StrongLoopLoopBack を使うと、データベースのモデルを定義するだけで CRUD の REST API を生成し、OpenAPI(Swagger) スタイルのドキュメントと併せて簡単に公開できます。この辺りについては以前のブログエントリを参照してください:
CentOS に StrongLoop をインストールする


ところで、LoopBack を使って公開された API にはパラメータで挙動を指定できるものもあります。例えばモデルの一覧を取得する GET リクエストでは一覧を絞り込むためのクエリーを指定したり、取得結果の数やオフセットを指定することも可能です:
2016020601


そのための方法を紹介します。例えば items というテーブルに対して LoopBack で CRUD の API を作成したと仮定します。items の一覧を取得するには以下の様な URL に対する HTTP リクエストを GET で実行することになります(XX.XX.XX.XX は LoopBack が動いているサーバー):
http://XX.XX.XX.XX/api/items/

さて、一覧の検索条件(例えば id < 100)を指定する場合、SQL ではこのように指定することになります:
> select * from items where id < 100;

この条件を指定して上記の HTTP GET リクエストを実行するには、つまり id < 100 のものだけの一覧を API で取得するには、以下の様なパラメータを指定して実行します:
http://XX.XX.XX.XX/api/items?filter[where][id][lt]=100

filter という名前に [where] 句が指定され、更に条件である [id] が [lt] (Less Than) で 100 である、という条件が指定されていることになります。

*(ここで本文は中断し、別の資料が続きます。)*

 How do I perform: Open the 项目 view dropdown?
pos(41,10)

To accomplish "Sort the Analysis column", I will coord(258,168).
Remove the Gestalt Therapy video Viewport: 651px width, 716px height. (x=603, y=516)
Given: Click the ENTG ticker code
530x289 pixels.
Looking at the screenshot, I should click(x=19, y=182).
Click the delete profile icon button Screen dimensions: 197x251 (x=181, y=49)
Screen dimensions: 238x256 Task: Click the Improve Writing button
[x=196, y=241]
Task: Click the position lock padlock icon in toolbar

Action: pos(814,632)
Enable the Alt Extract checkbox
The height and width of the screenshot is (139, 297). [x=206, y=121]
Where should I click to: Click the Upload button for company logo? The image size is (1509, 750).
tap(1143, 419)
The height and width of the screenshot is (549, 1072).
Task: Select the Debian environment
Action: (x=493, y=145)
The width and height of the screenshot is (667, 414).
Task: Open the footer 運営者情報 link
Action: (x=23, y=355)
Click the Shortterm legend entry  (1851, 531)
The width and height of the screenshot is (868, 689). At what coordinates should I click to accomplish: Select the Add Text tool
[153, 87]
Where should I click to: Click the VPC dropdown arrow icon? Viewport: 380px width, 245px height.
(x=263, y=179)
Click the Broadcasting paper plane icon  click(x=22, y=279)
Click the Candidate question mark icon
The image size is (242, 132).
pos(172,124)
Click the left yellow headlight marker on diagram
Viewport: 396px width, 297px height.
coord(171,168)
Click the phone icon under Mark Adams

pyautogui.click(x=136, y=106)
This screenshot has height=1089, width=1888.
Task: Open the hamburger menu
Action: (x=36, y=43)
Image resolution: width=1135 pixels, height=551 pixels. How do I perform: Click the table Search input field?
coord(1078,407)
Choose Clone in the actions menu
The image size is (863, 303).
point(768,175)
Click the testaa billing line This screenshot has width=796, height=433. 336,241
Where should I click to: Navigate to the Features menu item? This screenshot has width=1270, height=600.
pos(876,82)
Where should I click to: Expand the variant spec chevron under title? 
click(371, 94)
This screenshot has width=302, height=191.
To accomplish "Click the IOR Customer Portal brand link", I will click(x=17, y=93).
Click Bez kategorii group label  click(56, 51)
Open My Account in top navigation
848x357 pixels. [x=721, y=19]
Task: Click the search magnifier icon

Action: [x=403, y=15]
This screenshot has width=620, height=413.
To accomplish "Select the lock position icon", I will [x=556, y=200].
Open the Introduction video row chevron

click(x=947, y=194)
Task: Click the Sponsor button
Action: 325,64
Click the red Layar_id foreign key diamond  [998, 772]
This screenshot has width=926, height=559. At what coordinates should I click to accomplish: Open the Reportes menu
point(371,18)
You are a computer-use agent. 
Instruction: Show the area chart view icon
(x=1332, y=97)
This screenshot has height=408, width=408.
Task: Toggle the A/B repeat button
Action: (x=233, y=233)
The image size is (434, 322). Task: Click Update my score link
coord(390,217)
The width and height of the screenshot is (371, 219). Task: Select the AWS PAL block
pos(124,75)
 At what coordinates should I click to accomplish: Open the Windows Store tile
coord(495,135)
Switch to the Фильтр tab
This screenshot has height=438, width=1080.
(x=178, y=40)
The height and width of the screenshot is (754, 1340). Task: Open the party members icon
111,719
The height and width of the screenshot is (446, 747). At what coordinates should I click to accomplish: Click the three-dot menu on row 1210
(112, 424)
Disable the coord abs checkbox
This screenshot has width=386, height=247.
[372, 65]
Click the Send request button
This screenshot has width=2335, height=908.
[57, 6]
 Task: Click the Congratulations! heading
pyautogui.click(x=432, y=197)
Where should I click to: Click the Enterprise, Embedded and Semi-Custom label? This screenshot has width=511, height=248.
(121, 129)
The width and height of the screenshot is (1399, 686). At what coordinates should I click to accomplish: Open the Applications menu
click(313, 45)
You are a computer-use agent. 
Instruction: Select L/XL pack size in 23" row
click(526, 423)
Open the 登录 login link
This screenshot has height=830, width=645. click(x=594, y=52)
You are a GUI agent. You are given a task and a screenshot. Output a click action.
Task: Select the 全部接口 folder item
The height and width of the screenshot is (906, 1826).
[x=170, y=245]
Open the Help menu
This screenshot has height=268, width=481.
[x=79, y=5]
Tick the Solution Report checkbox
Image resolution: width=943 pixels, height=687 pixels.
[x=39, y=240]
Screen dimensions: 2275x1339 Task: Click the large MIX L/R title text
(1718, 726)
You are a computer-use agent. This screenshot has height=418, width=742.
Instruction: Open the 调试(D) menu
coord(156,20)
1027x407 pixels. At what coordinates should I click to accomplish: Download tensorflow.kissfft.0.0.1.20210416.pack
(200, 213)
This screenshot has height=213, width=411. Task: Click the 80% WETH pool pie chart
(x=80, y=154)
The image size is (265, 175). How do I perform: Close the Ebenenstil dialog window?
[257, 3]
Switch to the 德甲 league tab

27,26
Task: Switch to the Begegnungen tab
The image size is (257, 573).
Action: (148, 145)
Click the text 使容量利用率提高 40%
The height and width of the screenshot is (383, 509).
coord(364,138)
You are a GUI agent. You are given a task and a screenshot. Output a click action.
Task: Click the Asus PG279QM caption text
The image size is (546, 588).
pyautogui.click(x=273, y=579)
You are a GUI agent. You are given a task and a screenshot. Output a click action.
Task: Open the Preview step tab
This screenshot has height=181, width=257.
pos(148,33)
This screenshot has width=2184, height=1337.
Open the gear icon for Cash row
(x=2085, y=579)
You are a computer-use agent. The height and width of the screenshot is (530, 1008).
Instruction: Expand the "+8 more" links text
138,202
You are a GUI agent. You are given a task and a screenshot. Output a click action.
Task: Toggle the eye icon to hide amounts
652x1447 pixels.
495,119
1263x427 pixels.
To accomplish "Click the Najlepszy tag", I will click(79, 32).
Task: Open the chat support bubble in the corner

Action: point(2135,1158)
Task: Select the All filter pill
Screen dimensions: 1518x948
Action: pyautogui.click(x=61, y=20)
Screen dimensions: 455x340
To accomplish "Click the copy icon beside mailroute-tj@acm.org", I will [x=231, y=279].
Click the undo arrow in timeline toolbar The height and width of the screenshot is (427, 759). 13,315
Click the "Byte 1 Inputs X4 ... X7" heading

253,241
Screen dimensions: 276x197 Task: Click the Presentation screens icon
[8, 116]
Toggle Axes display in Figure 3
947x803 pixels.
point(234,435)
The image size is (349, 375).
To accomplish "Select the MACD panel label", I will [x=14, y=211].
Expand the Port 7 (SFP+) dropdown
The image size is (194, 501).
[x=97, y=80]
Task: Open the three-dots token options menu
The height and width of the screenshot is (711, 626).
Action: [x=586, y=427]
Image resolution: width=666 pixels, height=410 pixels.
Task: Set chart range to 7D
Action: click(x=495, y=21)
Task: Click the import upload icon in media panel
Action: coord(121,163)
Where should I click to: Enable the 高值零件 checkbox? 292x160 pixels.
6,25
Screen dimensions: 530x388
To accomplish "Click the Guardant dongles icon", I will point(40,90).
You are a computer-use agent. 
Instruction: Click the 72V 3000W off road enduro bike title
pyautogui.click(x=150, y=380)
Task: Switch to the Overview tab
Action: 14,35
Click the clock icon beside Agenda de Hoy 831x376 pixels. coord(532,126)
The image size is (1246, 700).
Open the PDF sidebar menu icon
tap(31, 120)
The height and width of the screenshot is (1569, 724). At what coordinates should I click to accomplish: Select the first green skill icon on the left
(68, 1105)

一方、一覧の検索結果の取得数(例えば10件)を指定する場合、SQL(MySQL) ではこのように指定します:
> select * from items limit 10;

この条件を指定して HTTP GET リクエストを実行するには、以下の様なパラメータを指定して実行します:
http://XX.XX.XX.XX/api/items?filter[limit]=10

filter という名前に [limit] 句が指定され、その値が 10 である、という条件が指定されていることになります。なんとなくコツが分かってきましたか?

ちなみに一覧の検索結果の取得数を 50 件目からの 10 件、とするには SQL(MySQL) ではこのように指定します:
> select * from items limit 50, 10;

limit 句を指定し、オフセットが 0 以外の場合は limit 数の前にオフセット数を指定します。これを API のパラメータで指定するには以下のようにします:
http://XX.XX.XX.XX/api/items?filter[limit]=10&filter[offset]=50

クエリーや結果取得の条件は同時に指定することができます。例えば「 id < 100 のものをオフセット 50 で10 件取得」するのであれば、API ではこのように指定します:
http://XX.XX.XX.XX/api/items?filter[where][id][lt]=100&filter[limit]=10&filter[offset]=50

filter の使い方、なんとなくコツがわかってきましたか? 使っているデータベースの種類は何で、そのデータベースでは SQL ではどういった指定になるか、をイメージできるとわかりやすいです。